INSTRUCTIONS TO FOLLOW:
Reproduce the lines below exactly. Begin with the first, end with the line containing "Top (1066, 2519)", and leave out the pictures.

DATA PROVIDED:
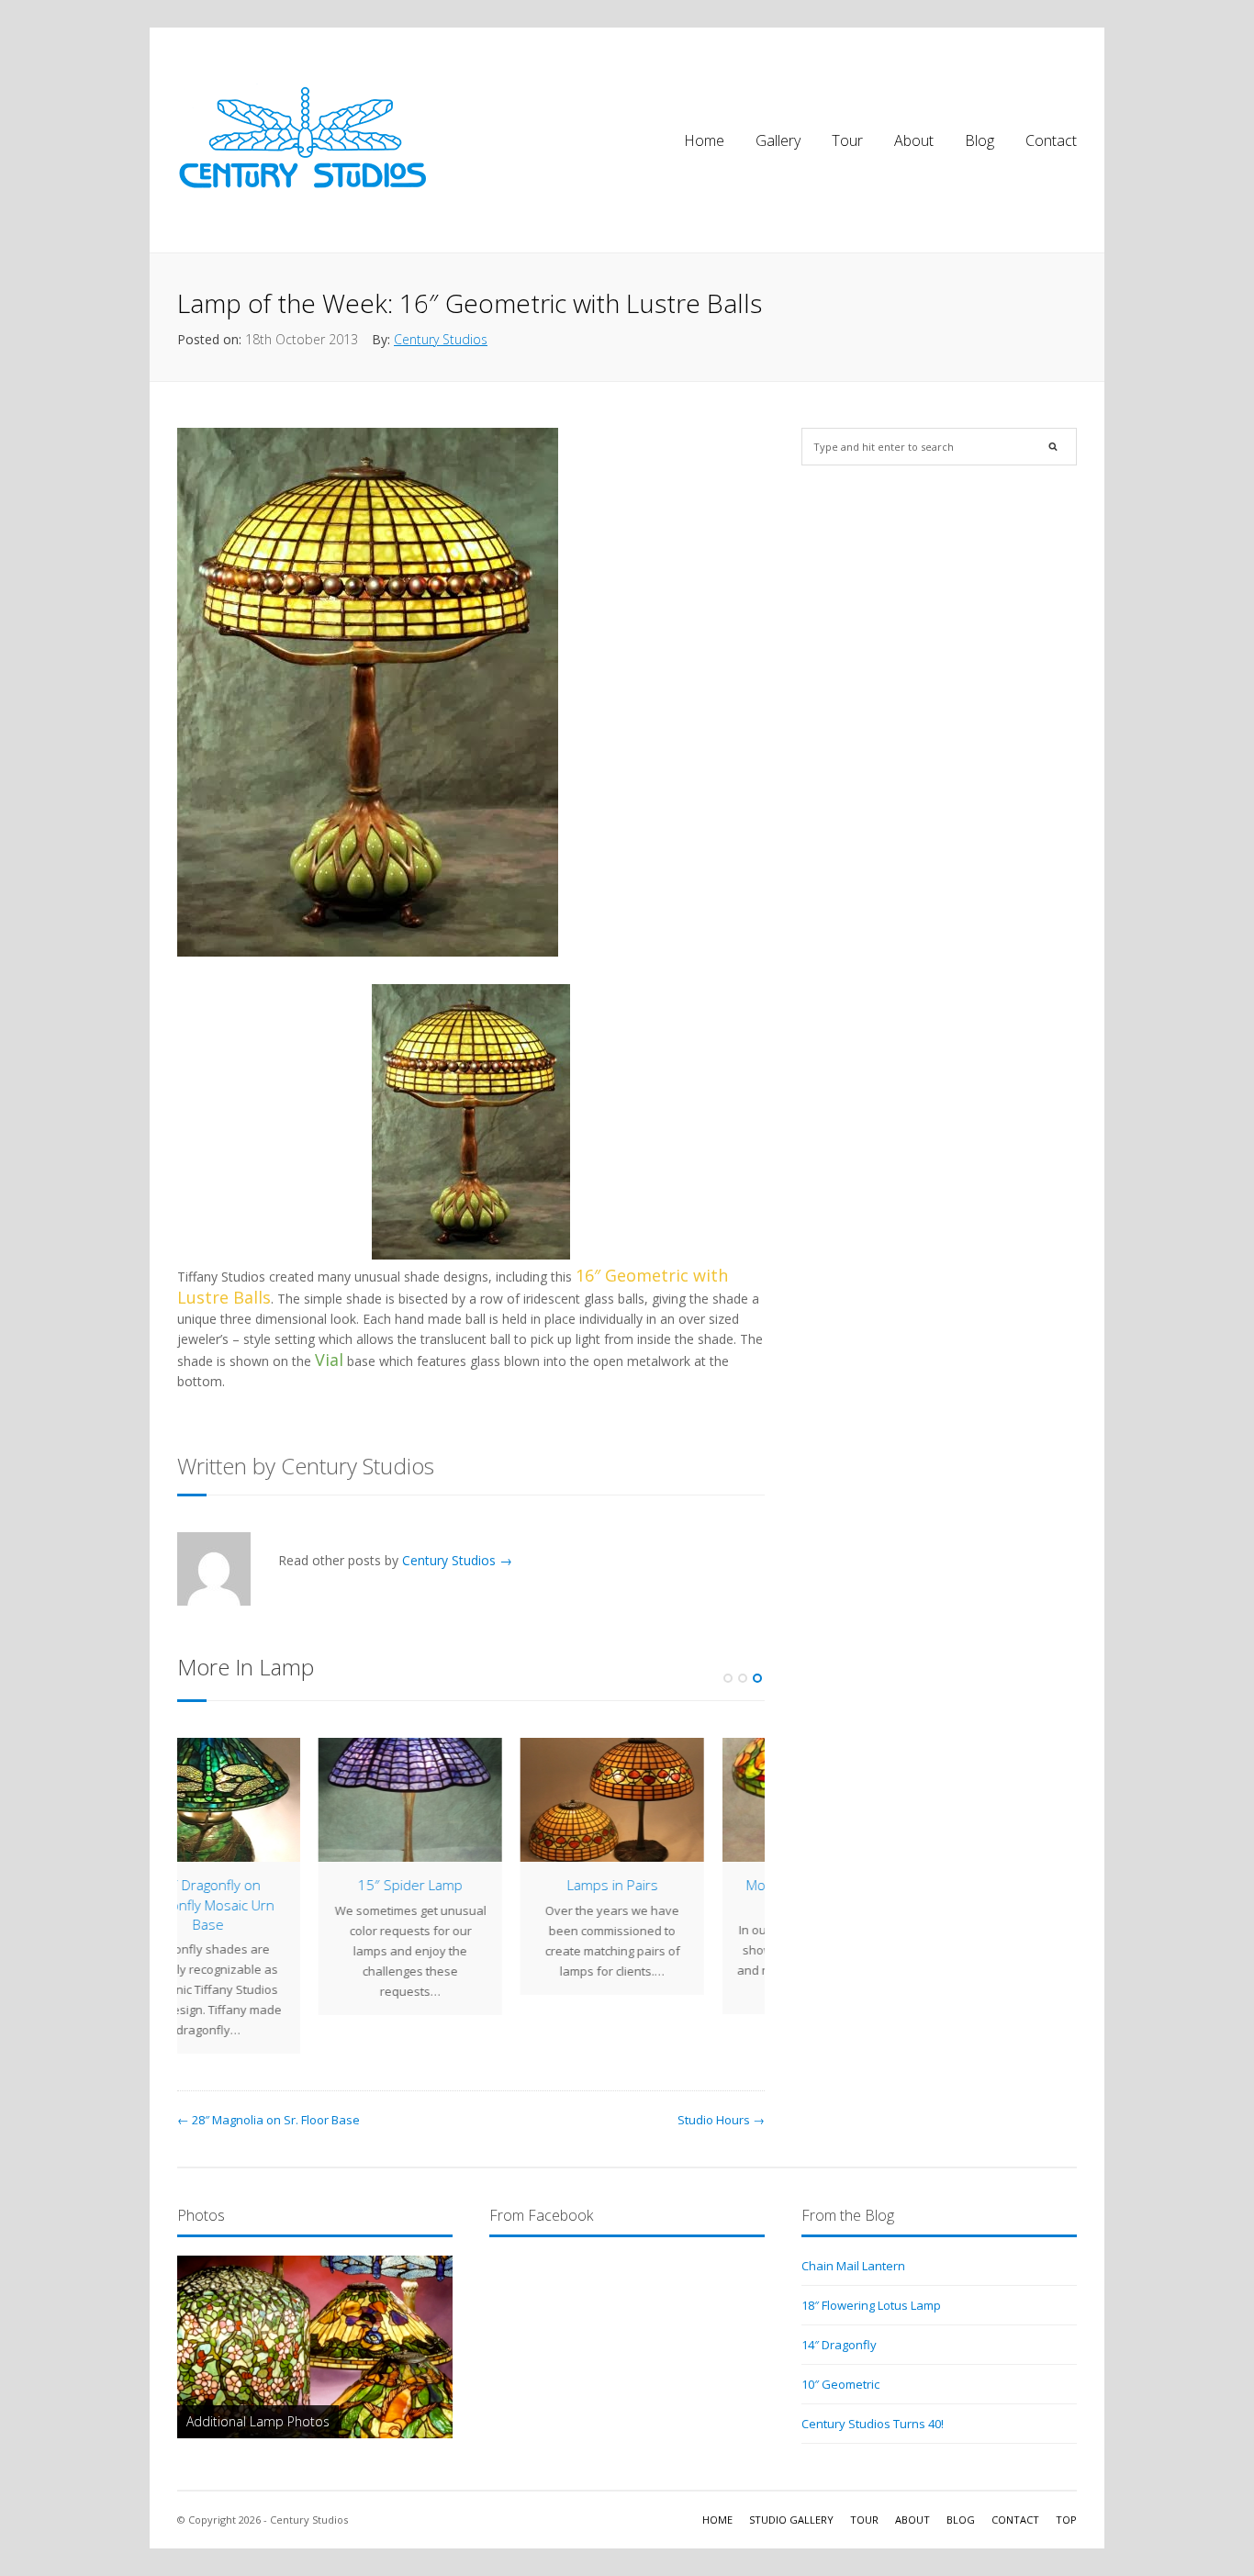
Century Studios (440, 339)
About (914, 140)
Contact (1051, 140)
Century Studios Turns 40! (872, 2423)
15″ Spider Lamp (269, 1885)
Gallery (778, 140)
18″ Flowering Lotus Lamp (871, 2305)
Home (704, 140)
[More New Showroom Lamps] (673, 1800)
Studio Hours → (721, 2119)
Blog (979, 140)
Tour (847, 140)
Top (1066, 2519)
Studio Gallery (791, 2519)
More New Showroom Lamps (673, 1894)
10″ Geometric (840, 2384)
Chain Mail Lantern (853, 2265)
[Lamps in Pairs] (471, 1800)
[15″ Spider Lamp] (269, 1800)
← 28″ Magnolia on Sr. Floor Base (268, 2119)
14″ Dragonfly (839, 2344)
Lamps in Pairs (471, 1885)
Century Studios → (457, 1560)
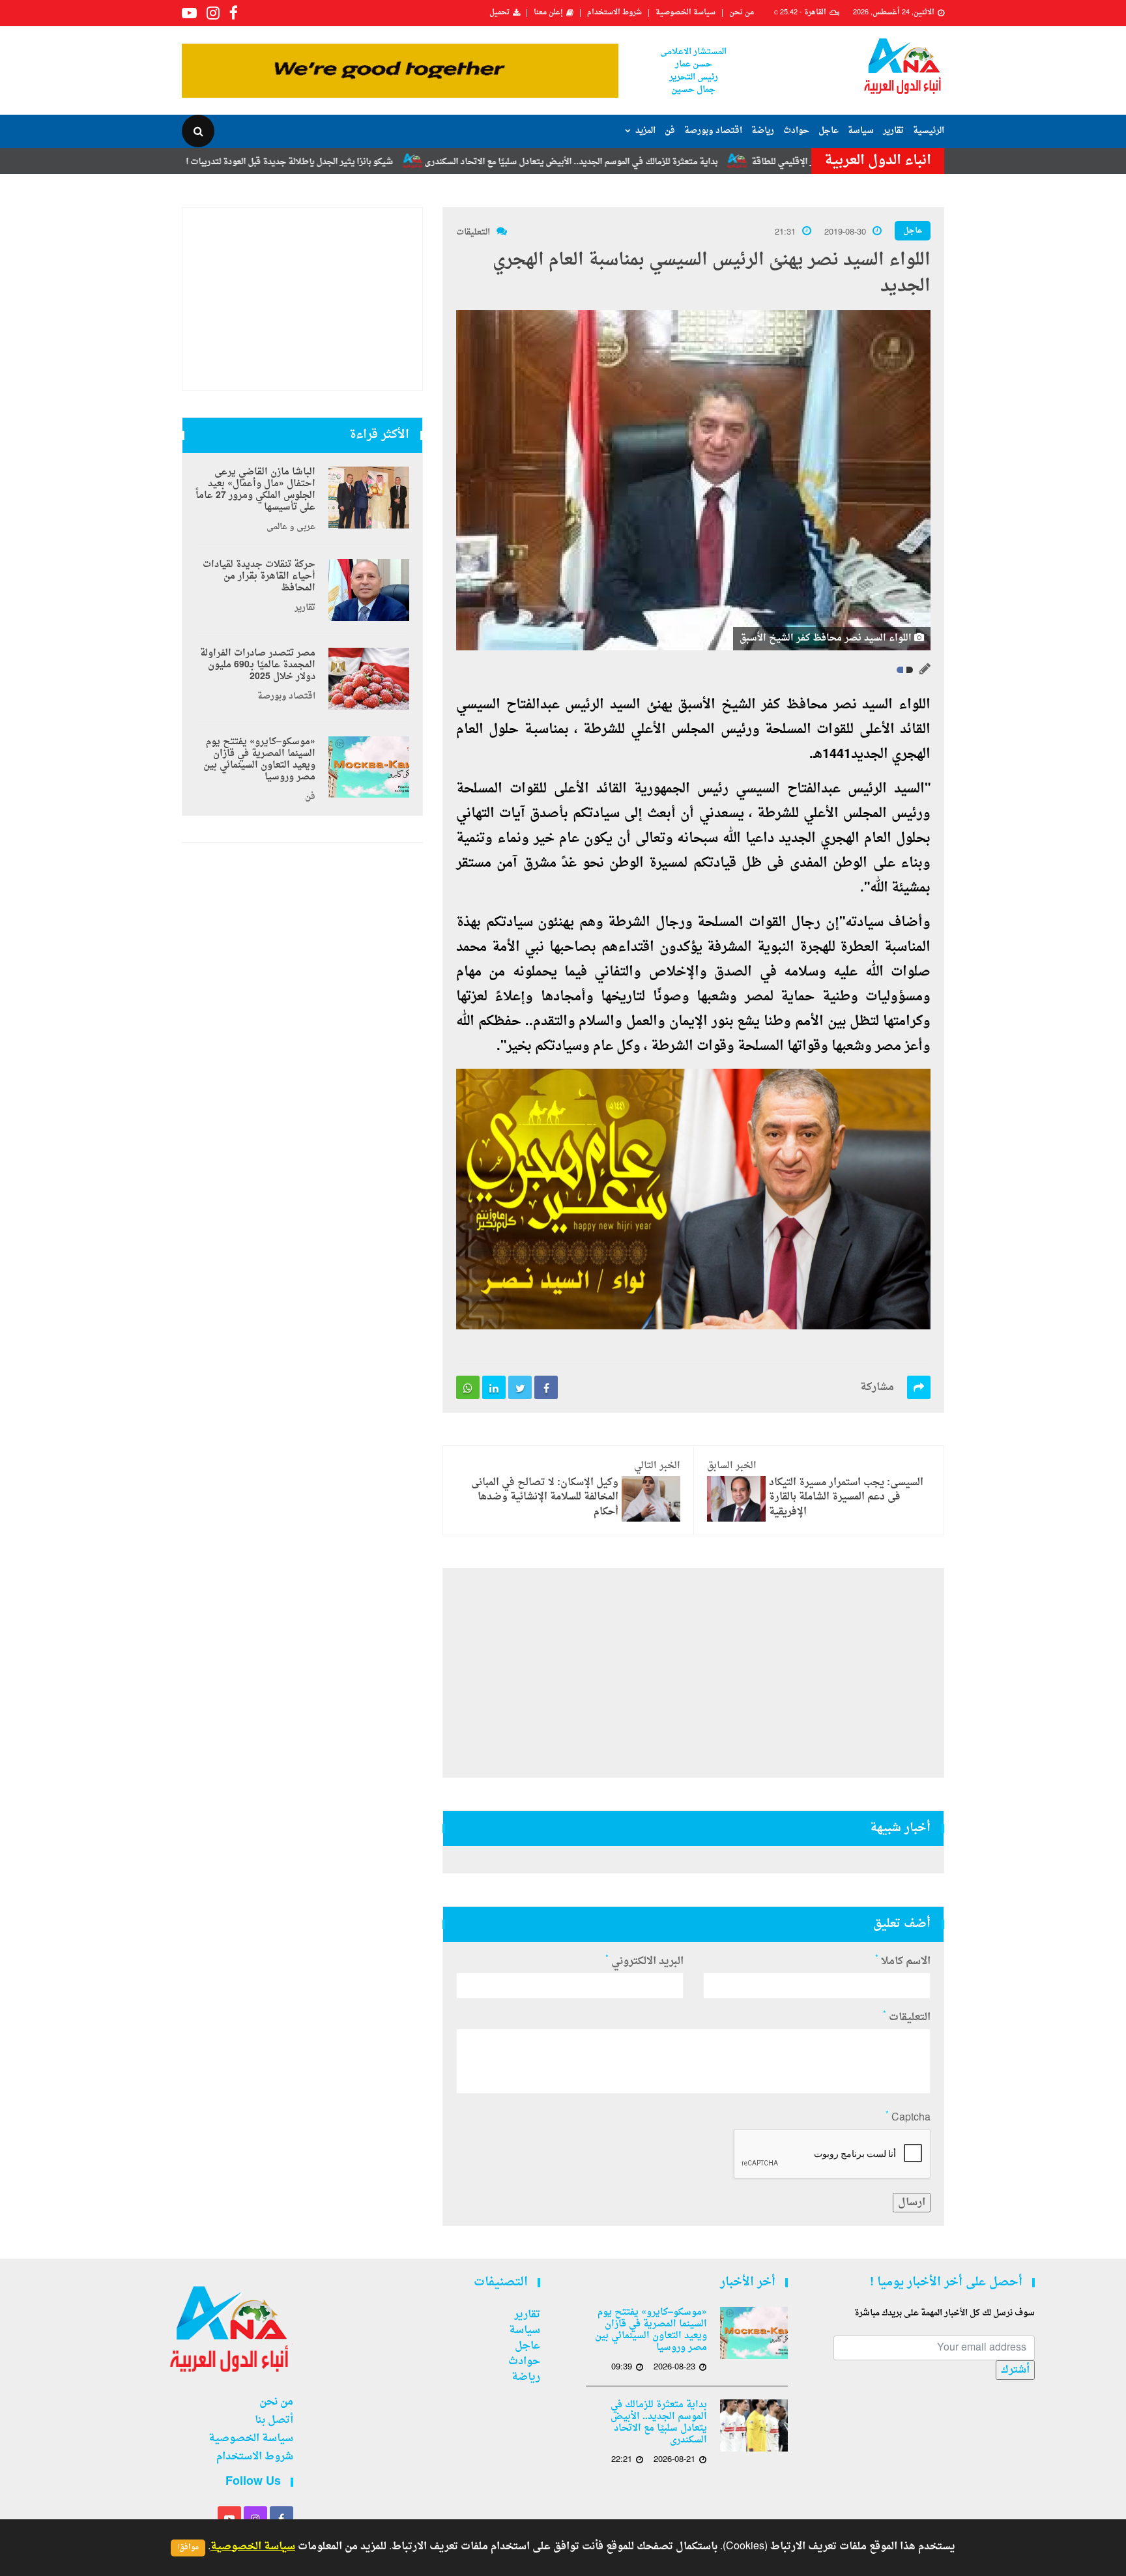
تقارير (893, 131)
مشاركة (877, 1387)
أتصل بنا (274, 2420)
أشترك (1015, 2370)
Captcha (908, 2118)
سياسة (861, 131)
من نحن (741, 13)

EXERCISE ANSWER:
Century Studios (440, 339)
About (914, 140)
Contact (1051, 140)
Century Studios Turns 40! (872, 2423)
15″ Spider Lamp (269, 1885)
Gallery (778, 140)
18″ Flowering Lotus Lamp (871, 2305)
Home (704, 140)
[More New Showroom Lamps] (673, 1800)
Studio Hours → (721, 2119)
Blog (979, 140)
Tour (847, 140)
Top (1066, 2519)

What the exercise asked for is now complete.